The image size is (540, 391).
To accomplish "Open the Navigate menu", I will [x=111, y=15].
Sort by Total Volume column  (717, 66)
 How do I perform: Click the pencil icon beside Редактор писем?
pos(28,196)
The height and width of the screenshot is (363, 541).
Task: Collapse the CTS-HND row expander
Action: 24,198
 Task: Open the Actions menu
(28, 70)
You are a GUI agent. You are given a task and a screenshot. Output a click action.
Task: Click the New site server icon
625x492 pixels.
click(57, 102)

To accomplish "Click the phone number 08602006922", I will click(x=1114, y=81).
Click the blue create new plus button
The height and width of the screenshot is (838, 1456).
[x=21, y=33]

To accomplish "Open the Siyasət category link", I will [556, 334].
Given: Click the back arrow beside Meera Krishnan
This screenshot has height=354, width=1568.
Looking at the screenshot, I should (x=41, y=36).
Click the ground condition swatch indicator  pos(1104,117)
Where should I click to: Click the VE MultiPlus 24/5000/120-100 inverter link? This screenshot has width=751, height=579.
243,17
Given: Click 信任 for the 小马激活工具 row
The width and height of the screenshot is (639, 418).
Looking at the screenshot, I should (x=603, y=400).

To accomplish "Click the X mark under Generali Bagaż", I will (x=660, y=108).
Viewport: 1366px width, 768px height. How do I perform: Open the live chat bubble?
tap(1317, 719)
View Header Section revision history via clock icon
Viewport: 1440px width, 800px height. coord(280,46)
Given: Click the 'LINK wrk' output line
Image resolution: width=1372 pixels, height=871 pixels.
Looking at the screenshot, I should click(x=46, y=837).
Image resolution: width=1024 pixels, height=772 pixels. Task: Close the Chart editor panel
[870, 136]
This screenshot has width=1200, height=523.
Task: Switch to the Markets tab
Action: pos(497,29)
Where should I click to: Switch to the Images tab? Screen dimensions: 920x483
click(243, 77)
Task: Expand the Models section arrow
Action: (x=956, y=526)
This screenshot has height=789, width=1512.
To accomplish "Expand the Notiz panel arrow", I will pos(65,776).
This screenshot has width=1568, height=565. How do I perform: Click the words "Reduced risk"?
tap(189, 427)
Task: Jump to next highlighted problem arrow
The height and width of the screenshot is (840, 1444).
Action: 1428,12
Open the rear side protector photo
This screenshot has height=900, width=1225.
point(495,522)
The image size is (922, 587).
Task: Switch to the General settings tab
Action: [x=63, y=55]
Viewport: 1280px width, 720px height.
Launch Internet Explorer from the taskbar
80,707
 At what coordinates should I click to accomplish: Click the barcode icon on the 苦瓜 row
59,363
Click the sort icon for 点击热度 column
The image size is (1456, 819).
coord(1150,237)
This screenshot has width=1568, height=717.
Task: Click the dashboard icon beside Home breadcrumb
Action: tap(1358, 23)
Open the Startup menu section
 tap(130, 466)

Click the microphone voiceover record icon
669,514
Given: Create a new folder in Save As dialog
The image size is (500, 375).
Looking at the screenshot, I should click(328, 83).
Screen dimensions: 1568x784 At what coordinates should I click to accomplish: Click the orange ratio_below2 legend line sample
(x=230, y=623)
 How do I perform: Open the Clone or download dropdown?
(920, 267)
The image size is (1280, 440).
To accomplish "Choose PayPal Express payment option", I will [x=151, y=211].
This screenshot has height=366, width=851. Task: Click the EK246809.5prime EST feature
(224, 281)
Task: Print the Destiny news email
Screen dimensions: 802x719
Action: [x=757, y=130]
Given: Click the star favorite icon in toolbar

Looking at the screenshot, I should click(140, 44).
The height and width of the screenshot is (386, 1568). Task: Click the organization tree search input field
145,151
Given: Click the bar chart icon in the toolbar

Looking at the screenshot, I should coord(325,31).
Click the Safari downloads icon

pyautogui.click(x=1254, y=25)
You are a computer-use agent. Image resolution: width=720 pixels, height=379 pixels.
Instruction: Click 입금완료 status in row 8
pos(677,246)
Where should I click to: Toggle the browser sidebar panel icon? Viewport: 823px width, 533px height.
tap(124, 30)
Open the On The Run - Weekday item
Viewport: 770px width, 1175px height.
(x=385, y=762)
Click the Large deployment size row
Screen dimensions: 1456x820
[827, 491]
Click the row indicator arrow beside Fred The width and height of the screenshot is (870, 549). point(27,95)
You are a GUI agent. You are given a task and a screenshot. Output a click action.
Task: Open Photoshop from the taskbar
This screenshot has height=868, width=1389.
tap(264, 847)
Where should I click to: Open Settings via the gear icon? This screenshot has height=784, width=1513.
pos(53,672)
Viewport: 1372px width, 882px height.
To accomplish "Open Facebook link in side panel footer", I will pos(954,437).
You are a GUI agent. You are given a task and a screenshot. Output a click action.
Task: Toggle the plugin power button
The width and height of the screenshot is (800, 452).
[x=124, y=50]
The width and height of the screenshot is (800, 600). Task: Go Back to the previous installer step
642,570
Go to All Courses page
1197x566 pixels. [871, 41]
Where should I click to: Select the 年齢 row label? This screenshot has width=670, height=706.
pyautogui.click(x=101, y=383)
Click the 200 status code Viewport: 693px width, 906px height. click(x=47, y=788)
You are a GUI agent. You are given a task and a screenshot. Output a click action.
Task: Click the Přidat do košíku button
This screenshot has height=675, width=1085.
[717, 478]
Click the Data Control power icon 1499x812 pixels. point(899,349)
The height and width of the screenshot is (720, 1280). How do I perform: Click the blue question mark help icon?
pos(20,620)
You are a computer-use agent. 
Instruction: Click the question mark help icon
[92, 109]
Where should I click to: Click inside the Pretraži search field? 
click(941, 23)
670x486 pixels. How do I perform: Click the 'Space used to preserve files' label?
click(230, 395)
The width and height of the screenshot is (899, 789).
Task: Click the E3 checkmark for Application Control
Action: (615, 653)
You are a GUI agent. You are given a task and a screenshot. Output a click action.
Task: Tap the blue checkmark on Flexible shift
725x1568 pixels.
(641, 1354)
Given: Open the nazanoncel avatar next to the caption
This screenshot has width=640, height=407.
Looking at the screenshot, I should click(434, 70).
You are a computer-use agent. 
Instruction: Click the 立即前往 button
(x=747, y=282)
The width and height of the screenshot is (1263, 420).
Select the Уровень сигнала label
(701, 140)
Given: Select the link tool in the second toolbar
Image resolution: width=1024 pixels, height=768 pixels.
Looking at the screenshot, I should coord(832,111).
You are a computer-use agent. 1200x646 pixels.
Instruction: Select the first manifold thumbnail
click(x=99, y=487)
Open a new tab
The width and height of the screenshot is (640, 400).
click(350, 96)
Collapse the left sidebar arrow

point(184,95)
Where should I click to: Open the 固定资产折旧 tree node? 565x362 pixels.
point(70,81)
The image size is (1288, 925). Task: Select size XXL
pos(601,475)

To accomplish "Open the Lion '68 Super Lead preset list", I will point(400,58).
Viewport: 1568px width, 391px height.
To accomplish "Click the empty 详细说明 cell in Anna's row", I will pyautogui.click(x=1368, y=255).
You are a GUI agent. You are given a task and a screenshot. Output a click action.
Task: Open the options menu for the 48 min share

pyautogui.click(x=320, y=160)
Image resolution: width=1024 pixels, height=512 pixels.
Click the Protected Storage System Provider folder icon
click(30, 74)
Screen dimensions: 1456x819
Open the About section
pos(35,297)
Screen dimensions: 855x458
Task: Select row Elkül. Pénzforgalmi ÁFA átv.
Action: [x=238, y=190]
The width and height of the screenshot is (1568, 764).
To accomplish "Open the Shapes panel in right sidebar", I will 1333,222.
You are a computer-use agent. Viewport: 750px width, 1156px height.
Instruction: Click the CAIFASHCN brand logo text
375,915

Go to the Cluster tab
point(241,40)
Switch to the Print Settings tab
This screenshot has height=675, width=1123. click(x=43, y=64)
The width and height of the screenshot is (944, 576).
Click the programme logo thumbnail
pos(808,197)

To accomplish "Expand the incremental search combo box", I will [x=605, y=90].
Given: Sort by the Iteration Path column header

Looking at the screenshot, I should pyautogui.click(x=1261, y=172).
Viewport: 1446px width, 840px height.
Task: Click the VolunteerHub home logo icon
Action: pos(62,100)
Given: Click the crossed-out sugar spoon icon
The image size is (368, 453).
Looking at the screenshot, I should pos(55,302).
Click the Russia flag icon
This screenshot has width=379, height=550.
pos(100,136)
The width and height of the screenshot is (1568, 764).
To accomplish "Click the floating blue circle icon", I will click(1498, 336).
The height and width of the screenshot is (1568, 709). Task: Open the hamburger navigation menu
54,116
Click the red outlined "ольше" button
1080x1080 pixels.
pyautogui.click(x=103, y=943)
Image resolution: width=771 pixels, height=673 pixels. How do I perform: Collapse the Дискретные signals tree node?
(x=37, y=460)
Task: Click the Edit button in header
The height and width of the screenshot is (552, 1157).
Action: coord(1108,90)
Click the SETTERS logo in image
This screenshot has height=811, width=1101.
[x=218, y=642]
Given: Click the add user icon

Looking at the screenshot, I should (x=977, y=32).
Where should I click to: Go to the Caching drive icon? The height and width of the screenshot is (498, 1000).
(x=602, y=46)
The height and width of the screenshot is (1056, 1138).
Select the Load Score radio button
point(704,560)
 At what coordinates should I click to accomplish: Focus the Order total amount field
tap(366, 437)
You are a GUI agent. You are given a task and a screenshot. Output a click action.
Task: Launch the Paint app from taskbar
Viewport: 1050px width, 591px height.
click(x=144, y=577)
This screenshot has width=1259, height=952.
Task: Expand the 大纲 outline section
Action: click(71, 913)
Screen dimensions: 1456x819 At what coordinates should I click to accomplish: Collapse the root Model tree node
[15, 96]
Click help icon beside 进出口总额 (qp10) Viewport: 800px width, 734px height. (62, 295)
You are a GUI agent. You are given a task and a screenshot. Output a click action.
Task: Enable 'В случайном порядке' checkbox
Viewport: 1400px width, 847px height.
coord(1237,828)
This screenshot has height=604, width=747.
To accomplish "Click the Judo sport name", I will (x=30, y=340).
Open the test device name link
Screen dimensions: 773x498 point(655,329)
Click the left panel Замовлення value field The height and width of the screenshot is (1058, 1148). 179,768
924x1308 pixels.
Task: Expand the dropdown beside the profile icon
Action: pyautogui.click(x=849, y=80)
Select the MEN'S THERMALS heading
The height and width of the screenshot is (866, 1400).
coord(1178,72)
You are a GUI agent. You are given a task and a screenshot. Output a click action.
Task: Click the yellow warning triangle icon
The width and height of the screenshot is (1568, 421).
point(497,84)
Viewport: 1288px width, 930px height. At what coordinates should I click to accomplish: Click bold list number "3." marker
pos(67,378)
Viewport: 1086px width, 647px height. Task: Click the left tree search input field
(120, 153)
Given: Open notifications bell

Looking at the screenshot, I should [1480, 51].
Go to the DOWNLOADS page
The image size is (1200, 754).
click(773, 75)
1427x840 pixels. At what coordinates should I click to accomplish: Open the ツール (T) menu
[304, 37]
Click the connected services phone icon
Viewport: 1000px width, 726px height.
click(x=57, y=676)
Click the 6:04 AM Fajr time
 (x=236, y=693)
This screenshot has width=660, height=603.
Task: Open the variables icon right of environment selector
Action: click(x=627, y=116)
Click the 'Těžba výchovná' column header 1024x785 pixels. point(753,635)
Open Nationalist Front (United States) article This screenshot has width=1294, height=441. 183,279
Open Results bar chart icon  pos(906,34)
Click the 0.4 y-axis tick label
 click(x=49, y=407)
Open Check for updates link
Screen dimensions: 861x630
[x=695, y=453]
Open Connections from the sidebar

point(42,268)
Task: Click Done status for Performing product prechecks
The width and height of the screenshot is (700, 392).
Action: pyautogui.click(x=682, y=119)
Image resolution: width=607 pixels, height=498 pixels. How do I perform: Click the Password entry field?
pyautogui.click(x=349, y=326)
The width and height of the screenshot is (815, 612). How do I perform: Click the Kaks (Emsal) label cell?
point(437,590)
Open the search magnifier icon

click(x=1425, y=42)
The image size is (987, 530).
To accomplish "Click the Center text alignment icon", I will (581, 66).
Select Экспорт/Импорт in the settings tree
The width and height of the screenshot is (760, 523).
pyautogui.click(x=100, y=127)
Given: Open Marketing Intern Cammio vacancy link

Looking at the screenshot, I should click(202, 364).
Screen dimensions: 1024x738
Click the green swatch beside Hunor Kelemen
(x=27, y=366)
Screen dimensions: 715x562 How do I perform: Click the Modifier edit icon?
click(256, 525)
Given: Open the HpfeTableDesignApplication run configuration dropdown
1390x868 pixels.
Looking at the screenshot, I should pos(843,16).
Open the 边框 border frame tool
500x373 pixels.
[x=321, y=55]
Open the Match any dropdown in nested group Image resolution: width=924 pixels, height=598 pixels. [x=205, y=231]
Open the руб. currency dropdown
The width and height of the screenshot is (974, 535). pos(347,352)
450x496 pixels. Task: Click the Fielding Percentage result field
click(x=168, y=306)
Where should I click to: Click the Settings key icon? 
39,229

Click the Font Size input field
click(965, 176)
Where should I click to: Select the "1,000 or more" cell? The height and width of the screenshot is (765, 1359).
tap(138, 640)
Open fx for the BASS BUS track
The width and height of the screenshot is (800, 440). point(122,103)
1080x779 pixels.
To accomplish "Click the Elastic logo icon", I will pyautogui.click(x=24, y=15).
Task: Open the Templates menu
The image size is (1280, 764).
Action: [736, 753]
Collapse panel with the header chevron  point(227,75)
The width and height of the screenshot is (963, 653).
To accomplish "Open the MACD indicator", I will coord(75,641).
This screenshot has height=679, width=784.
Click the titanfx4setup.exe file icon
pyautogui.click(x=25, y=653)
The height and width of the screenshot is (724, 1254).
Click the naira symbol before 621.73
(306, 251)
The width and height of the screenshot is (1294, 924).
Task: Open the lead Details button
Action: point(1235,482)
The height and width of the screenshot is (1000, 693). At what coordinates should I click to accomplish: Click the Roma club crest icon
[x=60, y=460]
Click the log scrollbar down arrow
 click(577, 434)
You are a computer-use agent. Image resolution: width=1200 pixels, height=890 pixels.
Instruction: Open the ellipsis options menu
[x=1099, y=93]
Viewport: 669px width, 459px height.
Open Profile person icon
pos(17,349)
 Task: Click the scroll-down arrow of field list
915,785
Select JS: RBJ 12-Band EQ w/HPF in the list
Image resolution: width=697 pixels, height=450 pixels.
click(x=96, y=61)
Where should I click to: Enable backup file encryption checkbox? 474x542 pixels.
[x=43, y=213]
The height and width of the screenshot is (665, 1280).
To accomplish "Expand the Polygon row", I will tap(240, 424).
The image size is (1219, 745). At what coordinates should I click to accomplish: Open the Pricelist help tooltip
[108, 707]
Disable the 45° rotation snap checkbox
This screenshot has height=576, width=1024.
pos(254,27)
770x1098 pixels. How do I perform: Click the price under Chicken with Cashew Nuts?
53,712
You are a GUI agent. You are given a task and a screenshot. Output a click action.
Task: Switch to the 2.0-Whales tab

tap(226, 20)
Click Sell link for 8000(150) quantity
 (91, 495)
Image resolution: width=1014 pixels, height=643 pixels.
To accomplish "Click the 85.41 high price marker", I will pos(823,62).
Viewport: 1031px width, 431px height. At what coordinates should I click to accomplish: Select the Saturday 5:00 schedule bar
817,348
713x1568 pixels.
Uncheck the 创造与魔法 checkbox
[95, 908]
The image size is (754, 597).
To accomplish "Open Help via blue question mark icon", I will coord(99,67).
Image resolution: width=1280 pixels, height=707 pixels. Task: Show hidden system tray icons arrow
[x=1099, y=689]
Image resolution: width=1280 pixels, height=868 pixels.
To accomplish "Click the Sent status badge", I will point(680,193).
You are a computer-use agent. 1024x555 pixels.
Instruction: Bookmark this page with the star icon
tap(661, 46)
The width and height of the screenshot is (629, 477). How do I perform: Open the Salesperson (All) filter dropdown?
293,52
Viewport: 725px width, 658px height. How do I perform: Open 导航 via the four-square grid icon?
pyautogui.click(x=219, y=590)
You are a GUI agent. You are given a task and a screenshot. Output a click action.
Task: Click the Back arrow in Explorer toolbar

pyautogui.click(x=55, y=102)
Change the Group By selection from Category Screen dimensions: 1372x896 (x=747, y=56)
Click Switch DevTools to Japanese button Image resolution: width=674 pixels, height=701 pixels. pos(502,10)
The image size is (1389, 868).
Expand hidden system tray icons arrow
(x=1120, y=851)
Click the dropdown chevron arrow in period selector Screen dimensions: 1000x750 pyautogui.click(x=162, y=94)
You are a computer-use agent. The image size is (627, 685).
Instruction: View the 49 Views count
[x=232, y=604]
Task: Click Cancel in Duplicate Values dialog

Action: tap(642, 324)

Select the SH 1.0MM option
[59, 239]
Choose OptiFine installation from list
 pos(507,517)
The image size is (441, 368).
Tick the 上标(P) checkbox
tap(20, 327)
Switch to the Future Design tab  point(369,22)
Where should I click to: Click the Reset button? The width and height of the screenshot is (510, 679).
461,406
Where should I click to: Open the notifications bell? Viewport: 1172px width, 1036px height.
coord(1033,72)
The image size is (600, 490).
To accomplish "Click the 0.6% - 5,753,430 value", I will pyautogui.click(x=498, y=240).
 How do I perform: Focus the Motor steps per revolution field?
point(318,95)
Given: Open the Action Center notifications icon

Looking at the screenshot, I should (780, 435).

*WHAT THE TASK ASKS*.
Reproduce verbatim the lines above, starting at the first line and ending at the line that contains "will (x=660, y=108).", with both of those lines included.

*RESPONSE TO THIS TASK*.
The image size is (540, 391).
To accomplish "Open the Navigate menu", I will [x=111, y=15].
Sort by Total Volume column  (717, 66)
 How do I perform: Click the pencil icon beside Редактор писем?
pos(28,196)
The height and width of the screenshot is (363, 541).
Task: Collapse the CTS-HND row expander
Action: 24,198
 Task: Open the Actions menu
(28, 70)
You are a GUI agent. You are given a task and a screenshot. Output a click action.
Task: Click the New site server icon
625x492 pixels.
click(57, 102)

To accomplish "Click the phone number 08602006922", I will click(x=1114, y=81).
Click the blue create new plus button
The height and width of the screenshot is (838, 1456).
[x=21, y=33]

To accomplish "Open the Siyasət category link", I will [556, 334].
Given: Click the back arrow beside Meera Krishnan
This screenshot has height=354, width=1568.
Looking at the screenshot, I should (x=41, y=36).
Click the ground condition swatch indicator  pos(1104,117)
Where should I click to: Click the VE MultiPlus 24/5000/120-100 inverter link? This screenshot has width=751, height=579.
243,17
Given: Click 信任 for the 小马激活工具 row
The width and height of the screenshot is (639, 418).
Looking at the screenshot, I should (x=603, y=400).

To accomplish "Click the X mark under Generali Bagaż", I will (x=660, y=108).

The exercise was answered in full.